The Boston Marathon steps off for the 115th time on Monday, April 18, with a field of 19 sponsors that didn't break during the past two years of economic instability. The 26.2-mile Boston Marathon gets a lot of support along its route from featured sponsors like Manulife Financial's(MFC_) John Hancock, Adidas and the Dana Farber Cancer Institute. But it takes the efforts of secondary sponsors such as Coca-Cola's(KO_) Gatorade, Nissan, AT&T(T_), JetBlue(BLU_) and Nestle's(NSRGY_) Poland Spring and PowerBar to push the event over the finish line.

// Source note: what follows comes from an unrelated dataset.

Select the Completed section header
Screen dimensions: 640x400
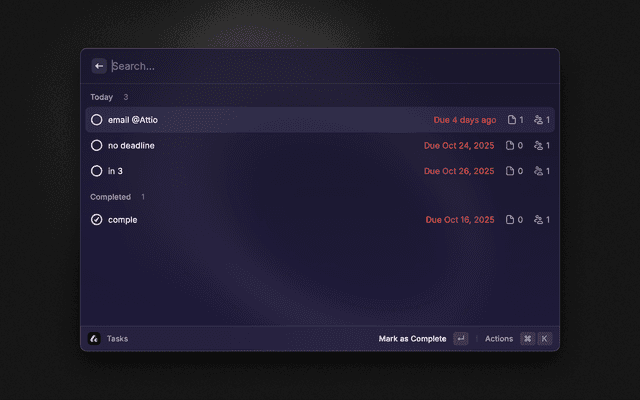coord(111,197)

Of the roughly $7 million it costs to run the Boston Marathon each year, 70% (or about $5 million) comes directly from the sponsors, according marathon organizers at the Boston Athletic Association. That's a tough number to rely on from year to year, especially after U.S. ad spending decreased by 9%, or $11.6 billion, according to Nielsen, during the height of the recession from 2008 to 2009.
At a time when smaller sporting events like Boston's Head of the Charles rowing races were losing money from sponsors such as Volkswagen, Nautica(VFC_), MetLife(MET_) and UBS(UBS_), and sports breadwinners as big as Major League Baseball saw GM(GM_), MasterCard(MA_) and Anheuser-Busch InBev(BUD_) briefly fade from view as stadium advertisers, even major events were tailing off with huge losses. Spending for the 2009 NCAA men's basketball Final Four dropped more than $14 million from the year before, while the 2010 Super Bowl's ad spending slumped more than $8 million from the previous season. As other sports struggled along a Heartbreak Hill of declining revenue, the Boston Marathon managed to keep stride.